Collected data:
________________________

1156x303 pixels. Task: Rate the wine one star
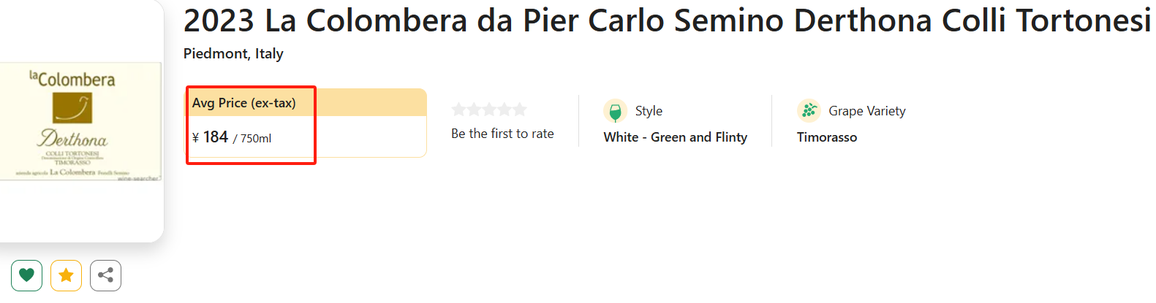459,110
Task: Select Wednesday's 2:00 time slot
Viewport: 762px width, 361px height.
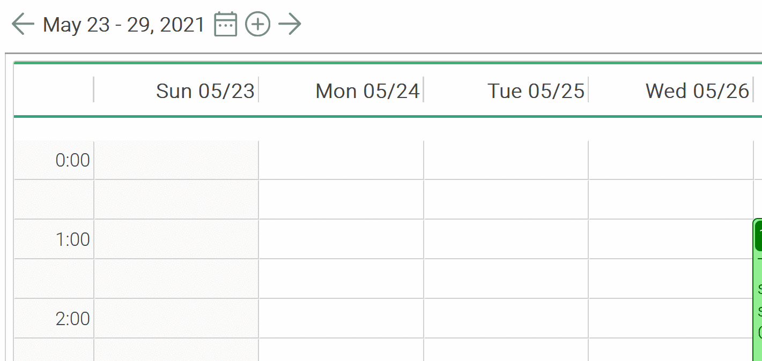Action: coord(670,319)
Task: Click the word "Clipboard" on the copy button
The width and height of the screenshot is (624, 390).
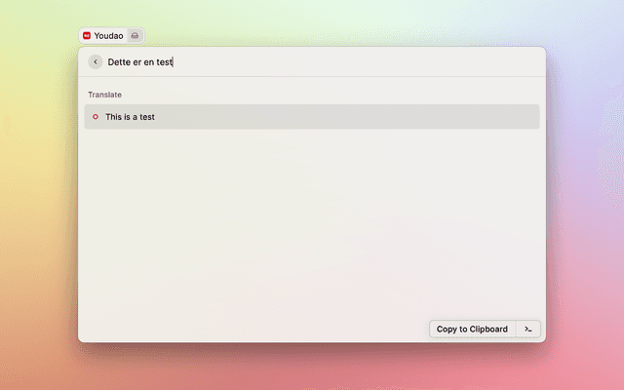Action: click(488, 330)
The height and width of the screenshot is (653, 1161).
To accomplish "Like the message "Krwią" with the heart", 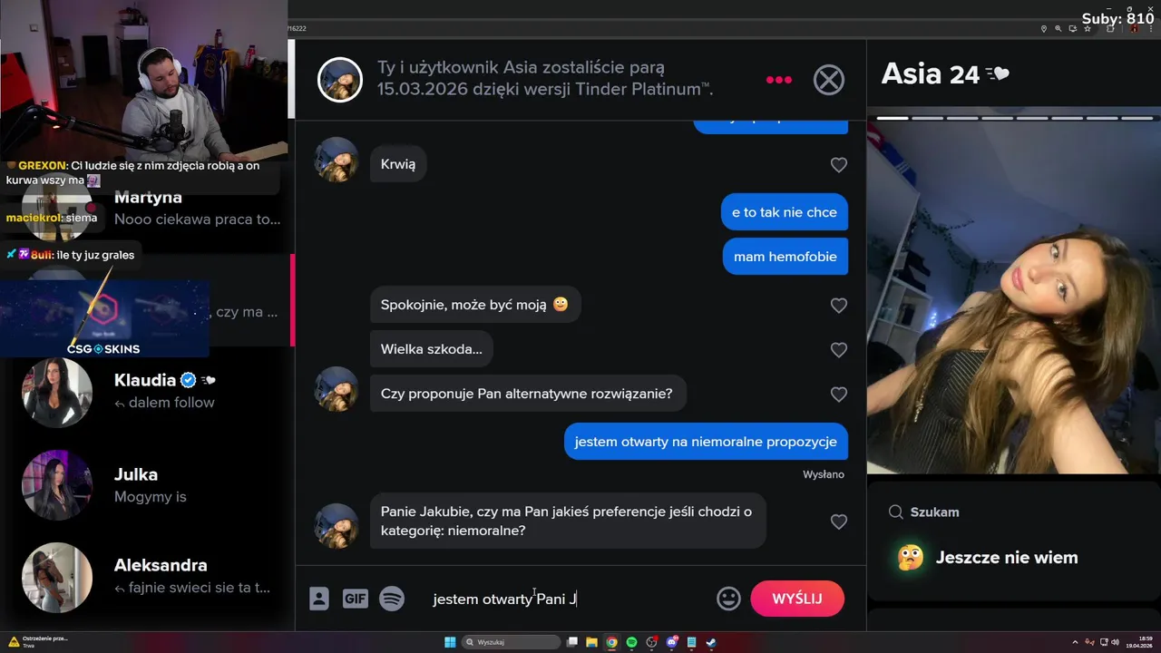I will click(x=839, y=165).
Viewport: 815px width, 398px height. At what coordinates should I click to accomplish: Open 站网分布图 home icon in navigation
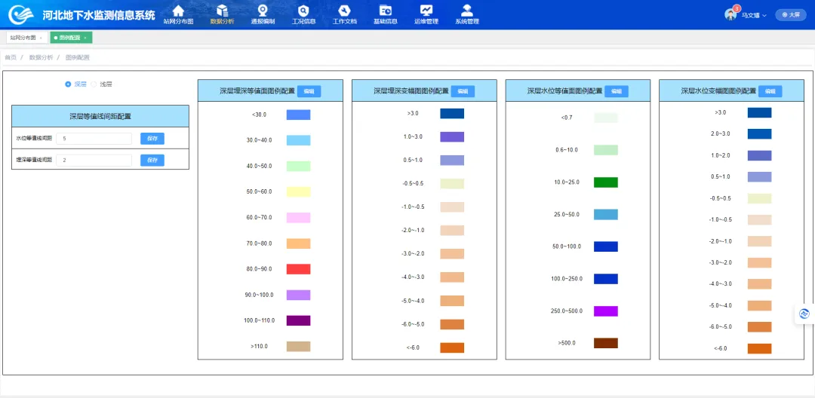coord(178,11)
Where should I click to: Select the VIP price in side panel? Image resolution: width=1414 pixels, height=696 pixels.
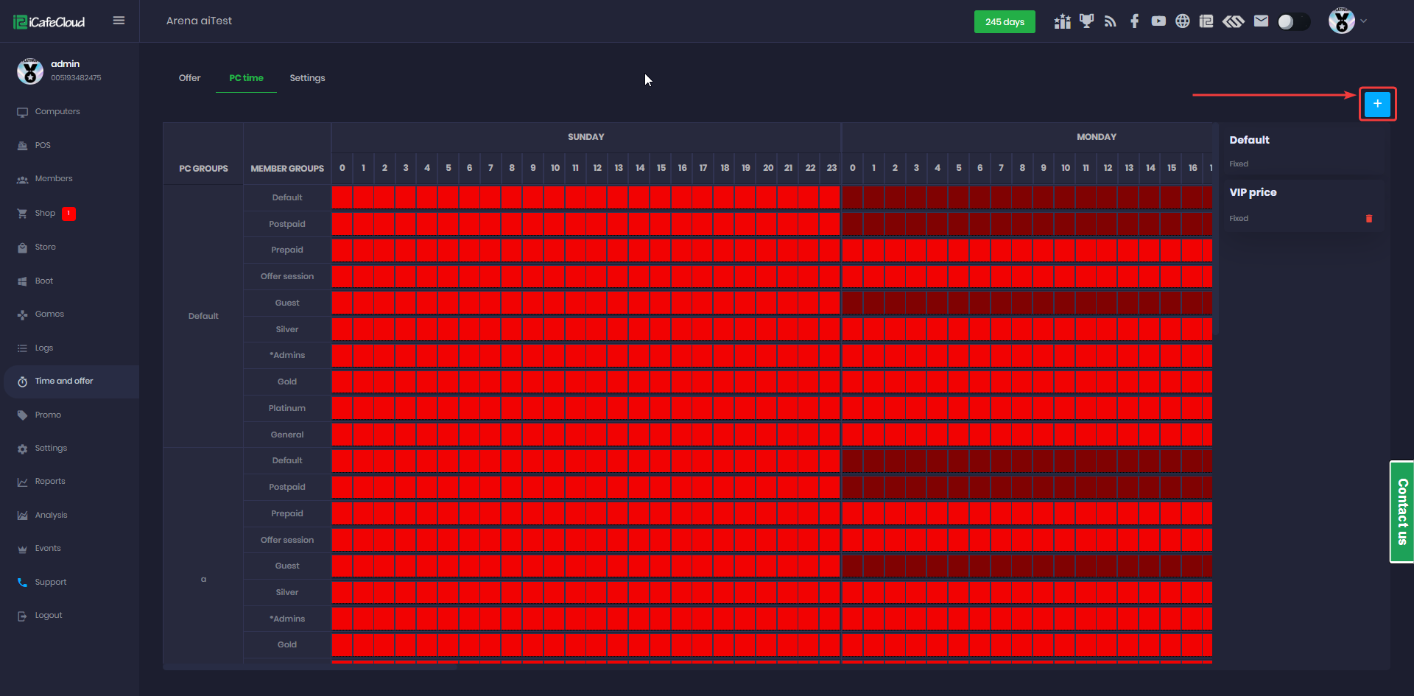click(x=1253, y=192)
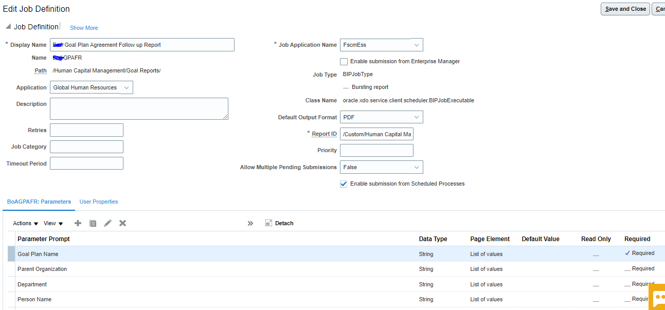
Task: Duplicate the selected parameter
Action: pos(93,223)
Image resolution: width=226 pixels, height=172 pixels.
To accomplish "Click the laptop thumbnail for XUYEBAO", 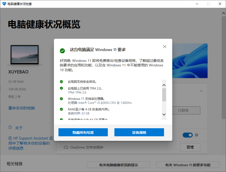I will [x=24, y=55].

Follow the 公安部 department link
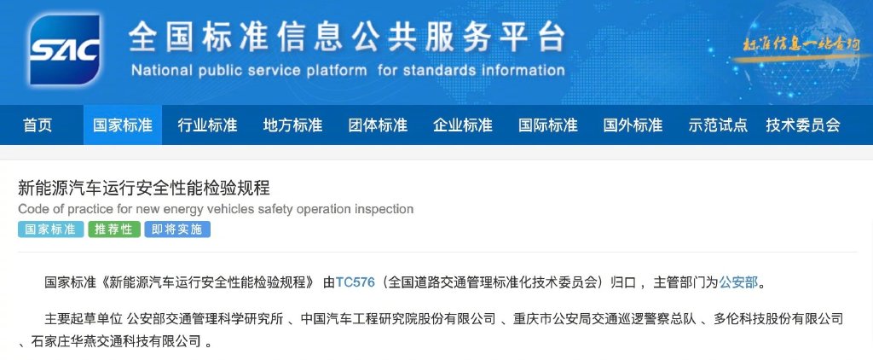[739, 282]
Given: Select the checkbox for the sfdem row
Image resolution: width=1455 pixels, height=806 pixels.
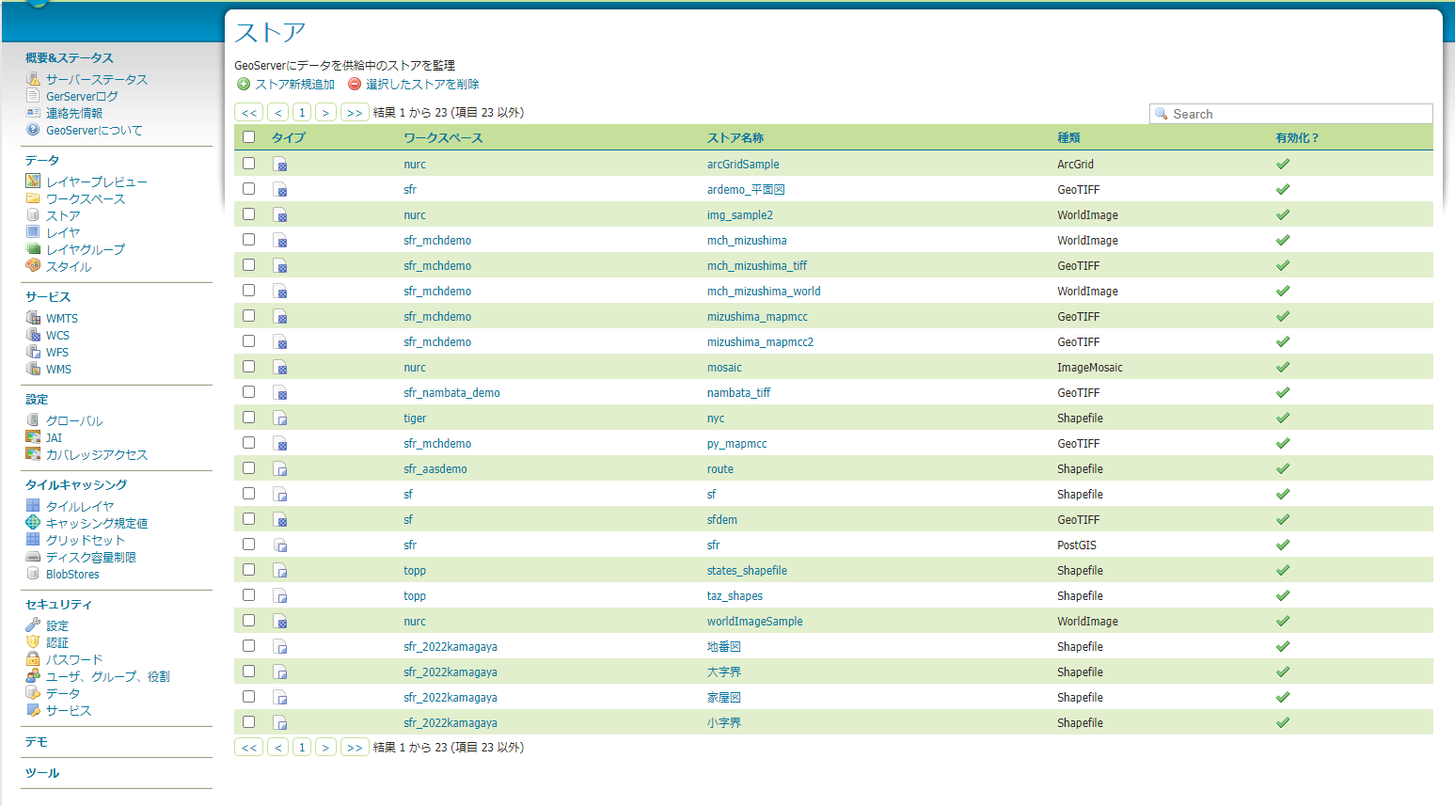Looking at the screenshot, I should (249, 519).
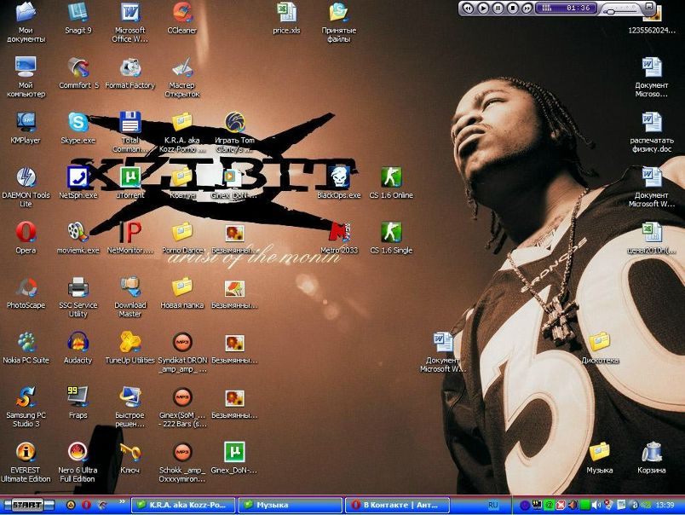Open the Metro 2033 game shortcut
This screenshot has width=685, height=515.
pos(338,232)
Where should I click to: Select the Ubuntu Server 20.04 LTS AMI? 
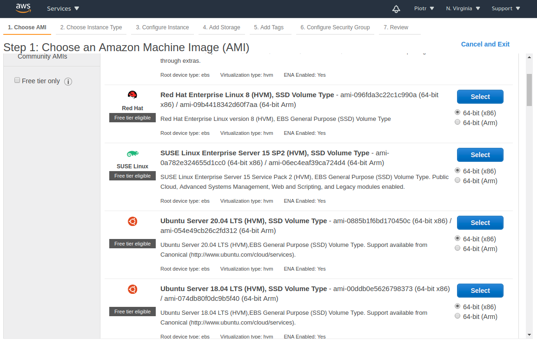480,223
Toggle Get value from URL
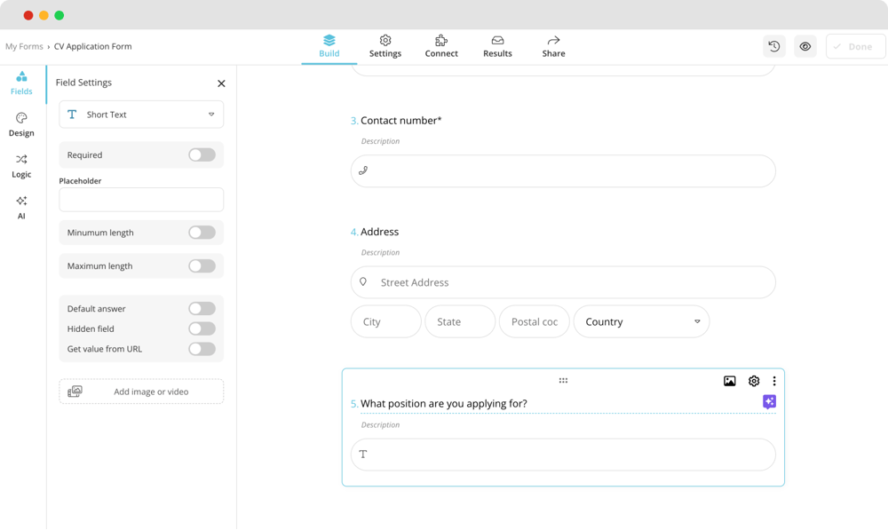The image size is (888, 530). [202, 349]
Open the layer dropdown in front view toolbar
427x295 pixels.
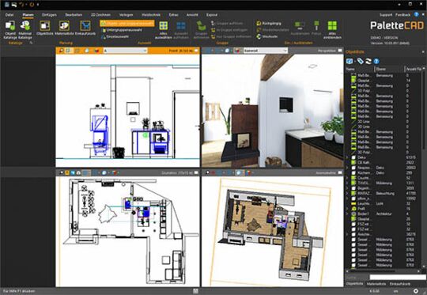[125, 51]
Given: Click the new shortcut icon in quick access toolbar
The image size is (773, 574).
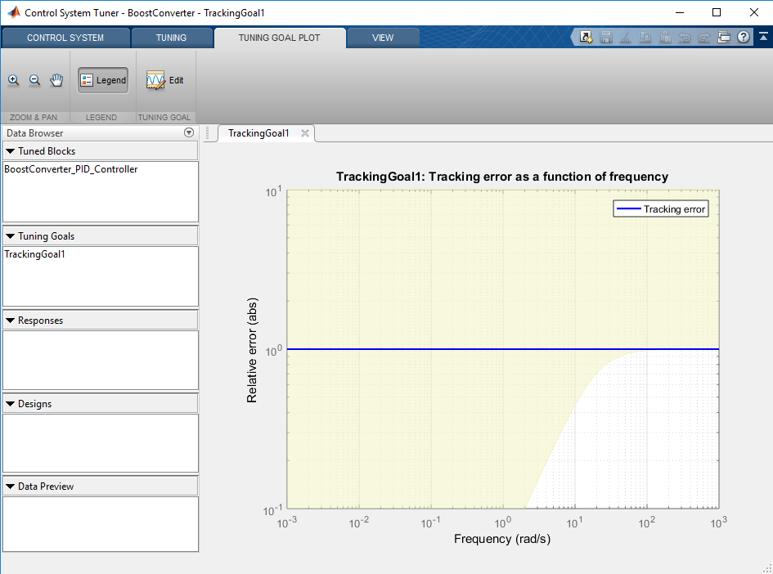Looking at the screenshot, I should [586, 37].
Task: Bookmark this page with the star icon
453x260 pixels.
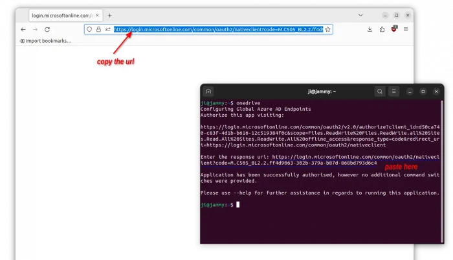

________________________

Copy exactly, and only, the lines running from the one containing "Where should I click to: Select the Ubuntu" through the final line of the data, and omit the pictures.

Where should I click to: Select the Ubuntu Server 20.04 LTS AMI? 
480,223
Toggle Get value from URL
The image size is (888, 530). [202, 349]
Open the layer dropdown in front view toolbar
427x295 pixels.
[125, 51]
Given: Click the new shortcut icon in quick access toolbar
The image size is (773, 574).
Looking at the screenshot, I should [586, 37].
Task: Bookmark this page with the star icon
453x260 pixels.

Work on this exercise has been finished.